Task details – Write the listing out again verbatim, leaving nothing out.

Given information –
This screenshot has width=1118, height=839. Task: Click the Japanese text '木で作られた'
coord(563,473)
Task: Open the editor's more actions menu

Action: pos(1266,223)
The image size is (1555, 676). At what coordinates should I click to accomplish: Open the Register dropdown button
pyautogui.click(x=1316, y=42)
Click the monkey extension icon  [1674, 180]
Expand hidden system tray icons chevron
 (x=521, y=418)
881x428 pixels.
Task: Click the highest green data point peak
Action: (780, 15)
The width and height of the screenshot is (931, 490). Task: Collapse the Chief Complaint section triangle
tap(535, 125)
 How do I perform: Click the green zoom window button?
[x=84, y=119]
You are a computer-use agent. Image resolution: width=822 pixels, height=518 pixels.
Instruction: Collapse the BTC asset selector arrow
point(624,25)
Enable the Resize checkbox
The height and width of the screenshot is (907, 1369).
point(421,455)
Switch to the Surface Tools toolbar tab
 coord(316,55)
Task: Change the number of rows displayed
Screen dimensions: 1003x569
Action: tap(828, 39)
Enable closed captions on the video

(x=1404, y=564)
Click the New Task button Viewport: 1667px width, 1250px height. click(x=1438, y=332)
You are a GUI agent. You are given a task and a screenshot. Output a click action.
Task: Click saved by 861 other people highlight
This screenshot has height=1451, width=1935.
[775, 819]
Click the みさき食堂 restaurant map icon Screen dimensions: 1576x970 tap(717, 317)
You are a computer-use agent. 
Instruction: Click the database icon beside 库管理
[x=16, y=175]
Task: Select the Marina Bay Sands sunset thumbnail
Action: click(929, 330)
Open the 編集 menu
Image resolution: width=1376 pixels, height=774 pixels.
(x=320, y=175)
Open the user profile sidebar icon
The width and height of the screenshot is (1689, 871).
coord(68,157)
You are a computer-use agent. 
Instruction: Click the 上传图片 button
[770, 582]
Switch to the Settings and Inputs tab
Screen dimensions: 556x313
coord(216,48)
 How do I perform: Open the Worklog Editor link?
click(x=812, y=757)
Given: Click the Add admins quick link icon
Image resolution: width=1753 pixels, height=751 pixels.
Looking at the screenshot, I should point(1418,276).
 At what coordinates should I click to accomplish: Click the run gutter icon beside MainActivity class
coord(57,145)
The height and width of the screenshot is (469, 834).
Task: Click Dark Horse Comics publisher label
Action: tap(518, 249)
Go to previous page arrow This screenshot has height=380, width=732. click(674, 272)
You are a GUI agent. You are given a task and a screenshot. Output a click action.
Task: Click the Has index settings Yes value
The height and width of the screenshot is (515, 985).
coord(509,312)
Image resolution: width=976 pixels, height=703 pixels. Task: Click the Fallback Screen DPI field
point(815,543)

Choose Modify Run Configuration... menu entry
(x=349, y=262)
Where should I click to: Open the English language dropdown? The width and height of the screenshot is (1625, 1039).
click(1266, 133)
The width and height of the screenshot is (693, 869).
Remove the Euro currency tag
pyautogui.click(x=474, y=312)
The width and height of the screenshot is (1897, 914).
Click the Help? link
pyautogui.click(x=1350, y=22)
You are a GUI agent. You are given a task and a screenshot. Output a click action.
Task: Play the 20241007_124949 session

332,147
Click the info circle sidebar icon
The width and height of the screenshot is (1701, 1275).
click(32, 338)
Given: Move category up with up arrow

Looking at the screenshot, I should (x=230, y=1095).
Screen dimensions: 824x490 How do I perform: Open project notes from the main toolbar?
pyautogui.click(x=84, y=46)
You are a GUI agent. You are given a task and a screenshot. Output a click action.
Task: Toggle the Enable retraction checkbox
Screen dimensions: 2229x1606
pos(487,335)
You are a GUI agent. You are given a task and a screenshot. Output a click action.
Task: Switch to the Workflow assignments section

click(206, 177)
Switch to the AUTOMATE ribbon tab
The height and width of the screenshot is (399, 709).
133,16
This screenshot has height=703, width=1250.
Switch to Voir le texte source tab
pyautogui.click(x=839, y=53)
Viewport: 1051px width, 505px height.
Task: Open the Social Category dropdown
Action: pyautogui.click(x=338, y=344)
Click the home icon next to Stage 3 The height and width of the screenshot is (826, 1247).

Problem solution –
This screenshot has width=1118, height=839. Task: Click the Japanese text '木で作られた'
coord(563,473)
Task: Open the editor's more actions menu

Action: pos(1266,223)
The image size is (1555, 676). At what coordinates should I click to accomplish: Open the Register dropdown button
pyautogui.click(x=1316, y=42)
Click the monkey extension icon  [1674, 180]
Expand hidden system tray icons chevron
 (x=521, y=418)
881x428 pixels.
Task: Click the highest green data point peak
Action: (780, 15)
The width and height of the screenshot is (931, 490). Task: Collapse the Chief Complaint section triangle
tap(535, 125)
 How do I perform: Click the green zoom window button?
[x=84, y=119]
You are a computer-use agent. Image resolution: width=822 pixels, height=518 pixels.
Instruction: Collapse the BTC asset selector arrow
point(624,25)
Enable the Resize checkbox
The height and width of the screenshot is (907, 1369).
point(421,455)
Switch to the Surface Tools toolbar tab
 coord(316,55)
Task: Change the number of rows displayed
Screen dimensions: 1003x569
Action: tap(828, 39)
Enable closed captions on the video

(x=1404, y=564)
Click the New Task button Viewport: 1667px width, 1250px height. click(x=1438, y=332)
You are a GUI agent. You are given a task and a screenshot. Output a click action.
Task: Click saved by 861 other people highlight
This screenshot has height=1451, width=1935.
[775, 819]
Click the みさき食堂 restaurant map icon Screen dimensions: 1576x970 tap(717, 317)
You are a computer-use agent. 
Instruction: Click the database icon beside 库管理
[x=16, y=175]
Task: Select the Marina Bay Sands sunset thumbnail
Action: click(929, 330)
Open the 編集 menu
Image resolution: width=1376 pixels, height=774 pixels.
(x=320, y=175)
Open the user profile sidebar icon
The width and height of the screenshot is (1689, 871).
coord(68,157)
You are a computer-use agent. 
Instruction: Click the 上传图片 button
[770, 582]
Switch to the Settings and Inputs tab
Screen dimensions: 556x313
coord(216,48)
 How do I perform: Open the Worklog Editor link?
click(x=812, y=757)
Given: Click the Add admins quick link icon
Image resolution: width=1753 pixels, height=751 pixels.
Looking at the screenshot, I should point(1418,276).
 At what coordinates should I click to accomplish: Click the run gutter icon beside MainActivity class
coord(57,145)
The height and width of the screenshot is (469, 834).
Task: Click Dark Horse Comics publisher label
Action: tap(518, 249)
Go to previous page arrow This screenshot has height=380, width=732. click(674, 272)
You are a GUI agent. You are given a task and a screenshot. Output a click action.
Task: Click the Has index settings Yes value
The height and width of the screenshot is (515, 985).
coord(509,312)
Image resolution: width=976 pixels, height=703 pixels. Task: Click the Fallback Screen DPI field
point(815,543)

Choose Modify Run Configuration... menu entry
(x=349, y=262)
Where should I click to: Open the English language dropdown? The width and height of the screenshot is (1625, 1039).
click(1266, 133)
The width and height of the screenshot is (693, 869).
Remove the Euro currency tag
pyautogui.click(x=474, y=312)
The width and height of the screenshot is (1897, 914).
Click the Help? link
pyautogui.click(x=1350, y=22)
You are a GUI agent. You are given a task and a screenshot. Output a click action.
Task: Play the 20241007_124949 session

332,147
Click the info circle sidebar icon
The width and height of the screenshot is (1701, 1275).
click(32, 338)
Given: Move category up with up arrow

Looking at the screenshot, I should (x=230, y=1095).
Screen dimensions: 824x490 How do I perform: Open project notes from the main toolbar?
pyautogui.click(x=84, y=46)
You are a GUI agent. You are given a task and a screenshot. Output a click action.
Task: Toggle the Enable retraction checkbox
Screen dimensions: 2229x1606
pos(487,335)
You are a GUI agent. You are given a task and a screenshot. Output a click action.
Task: Switch to the Workflow assignments section

click(206, 177)
Switch to the AUTOMATE ribbon tab
The height and width of the screenshot is (399, 709).
133,16
This screenshot has height=703, width=1250.
Switch to Voir le texte source tab
pyautogui.click(x=839, y=53)
Viewport: 1051px width, 505px height.
Task: Open the Social Category dropdown
Action: pyautogui.click(x=338, y=344)
Click the home icon next to Stage 3 The height and width of the screenshot is (826, 1247).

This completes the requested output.